TASK GOAL:
Print, exactly and completely, the data that appears below.

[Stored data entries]
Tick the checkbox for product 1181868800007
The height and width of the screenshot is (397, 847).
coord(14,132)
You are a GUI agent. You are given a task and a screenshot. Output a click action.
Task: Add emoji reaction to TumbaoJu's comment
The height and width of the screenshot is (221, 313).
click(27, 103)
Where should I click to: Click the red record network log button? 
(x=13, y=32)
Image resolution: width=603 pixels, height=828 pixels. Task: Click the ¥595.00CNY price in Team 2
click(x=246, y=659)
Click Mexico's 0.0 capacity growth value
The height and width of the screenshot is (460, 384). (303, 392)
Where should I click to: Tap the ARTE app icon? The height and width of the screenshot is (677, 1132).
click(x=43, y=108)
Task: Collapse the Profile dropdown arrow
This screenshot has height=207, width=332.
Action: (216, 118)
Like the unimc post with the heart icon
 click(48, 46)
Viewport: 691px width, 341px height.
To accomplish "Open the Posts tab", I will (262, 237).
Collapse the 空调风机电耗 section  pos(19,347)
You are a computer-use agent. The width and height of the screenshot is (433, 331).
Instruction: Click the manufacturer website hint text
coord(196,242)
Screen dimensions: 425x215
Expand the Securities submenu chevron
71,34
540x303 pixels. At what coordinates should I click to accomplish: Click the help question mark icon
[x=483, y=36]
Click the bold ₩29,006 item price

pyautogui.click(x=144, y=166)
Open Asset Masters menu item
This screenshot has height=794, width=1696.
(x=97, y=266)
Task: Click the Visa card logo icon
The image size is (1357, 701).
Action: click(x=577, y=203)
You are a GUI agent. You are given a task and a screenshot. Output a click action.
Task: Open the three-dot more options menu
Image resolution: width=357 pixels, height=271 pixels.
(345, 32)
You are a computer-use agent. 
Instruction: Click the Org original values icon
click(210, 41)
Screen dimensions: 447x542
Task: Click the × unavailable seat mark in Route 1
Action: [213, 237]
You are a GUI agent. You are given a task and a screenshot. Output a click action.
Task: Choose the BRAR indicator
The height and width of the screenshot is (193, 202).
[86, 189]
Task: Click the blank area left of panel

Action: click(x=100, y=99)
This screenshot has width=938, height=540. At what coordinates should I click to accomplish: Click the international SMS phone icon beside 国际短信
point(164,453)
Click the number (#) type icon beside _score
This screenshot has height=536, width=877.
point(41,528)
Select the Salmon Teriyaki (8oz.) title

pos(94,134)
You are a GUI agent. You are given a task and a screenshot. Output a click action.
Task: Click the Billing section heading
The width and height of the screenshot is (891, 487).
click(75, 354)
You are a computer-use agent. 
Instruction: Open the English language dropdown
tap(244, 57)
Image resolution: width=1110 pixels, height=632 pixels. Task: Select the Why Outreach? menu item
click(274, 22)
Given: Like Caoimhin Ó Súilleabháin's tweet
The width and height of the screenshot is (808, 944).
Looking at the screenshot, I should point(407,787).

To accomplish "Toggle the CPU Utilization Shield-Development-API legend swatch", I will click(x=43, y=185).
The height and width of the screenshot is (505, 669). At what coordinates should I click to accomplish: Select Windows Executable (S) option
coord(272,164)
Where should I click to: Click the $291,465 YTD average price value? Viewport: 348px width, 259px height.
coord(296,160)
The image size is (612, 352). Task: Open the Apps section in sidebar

SOLUTION TO THE EXERCISE:
Tick the checkbox for product 1181868800007
The height and width of the screenshot is (397, 847).
coord(14,132)
You are a GUI agent. You are given a task and a screenshot. Output a click action.
Task: Add emoji reaction to TumbaoJu's comment
The height and width of the screenshot is (221, 313).
click(27, 103)
Where should I click to: Click the red record network log button? 
(x=13, y=32)
Image resolution: width=603 pixels, height=828 pixels. Task: Click the ¥595.00CNY price in Team 2
click(x=246, y=659)
Click Mexico's 0.0 capacity growth value
The height and width of the screenshot is (460, 384). (303, 392)
Where should I click to: Tap the ARTE app icon? The height and width of the screenshot is (677, 1132).
click(x=43, y=108)
Task: Collapse the Profile dropdown arrow
This screenshot has height=207, width=332.
Action: (216, 118)
Like the unimc post with the heart icon
 click(48, 46)
Viewport: 691px width, 341px height.
To accomplish "Open the Posts tab", I will (262, 237).
Collapse the 空调风机电耗 section  pos(19,347)
You are a computer-use agent. The width and height of the screenshot is (433, 331).
Instruction: Click the manufacturer website hint text
coord(196,242)
Screen dimensions: 425x215
Expand the Securities submenu chevron
71,34
540x303 pixels. At what coordinates should I click to accomplish: Click the help question mark icon
[x=483, y=36]
Click the bold ₩29,006 item price

pyautogui.click(x=144, y=166)
Open Asset Masters menu item
This screenshot has height=794, width=1696.
(x=97, y=266)
Task: Click the Visa card logo icon
The image size is (1357, 701).
Action: click(x=577, y=203)
You are a GUI agent. You are given a task and a screenshot. Output a click action.
Task: Open the three-dot more options menu
Image resolution: width=357 pixels, height=271 pixels.
(345, 32)
You are a computer-use agent. 
Instruction: Click the Org original values icon
click(210, 41)
Screen dimensions: 447x542
Task: Click the × unavailable seat mark in Route 1
Action: [213, 237]
You are a GUI agent. You are given a task and a screenshot. Output a click action.
Task: Choose the BRAR indicator
The height and width of the screenshot is (193, 202).
[86, 189]
Task: Click the blank area left of panel

Action: click(x=100, y=99)
This screenshot has width=938, height=540. At what coordinates should I click to accomplish: Click the international SMS phone icon beside 国际短信
point(164,453)
Click the number (#) type icon beside _score
This screenshot has height=536, width=877.
point(41,528)
Select the Salmon Teriyaki (8oz.) title

pos(94,134)
You are a GUI agent. You are given a task and a screenshot. Output a click action.
Task: Click the Billing section heading
The width and height of the screenshot is (891, 487).
click(75, 354)
You are a computer-use agent. 
Instruction: Open the English language dropdown
tap(244, 57)
Image resolution: width=1110 pixels, height=632 pixels. Task: Select the Why Outreach? menu item
click(274, 22)
Given: Like Caoimhin Ó Súilleabháin's tweet
The width and height of the screenshot is (808, 944).
Looking at the screenshot, I should point(407,787).

To accomplish "Toggle the CPU Utilization Shield-Development-API legend swatch", I will click(x=43, y=185).
The height and width of the screenshot is (505, 669). At what coordinates should I click to accomplish: Select Windows Executable (S) option
coord(272,164)
Where should I click to: Click the $291,465 YTD average price value? Viewport: 348px width, 259px height.
coord(296,160)
The image size is (612, 352). Task: Open the Apps section in sidebar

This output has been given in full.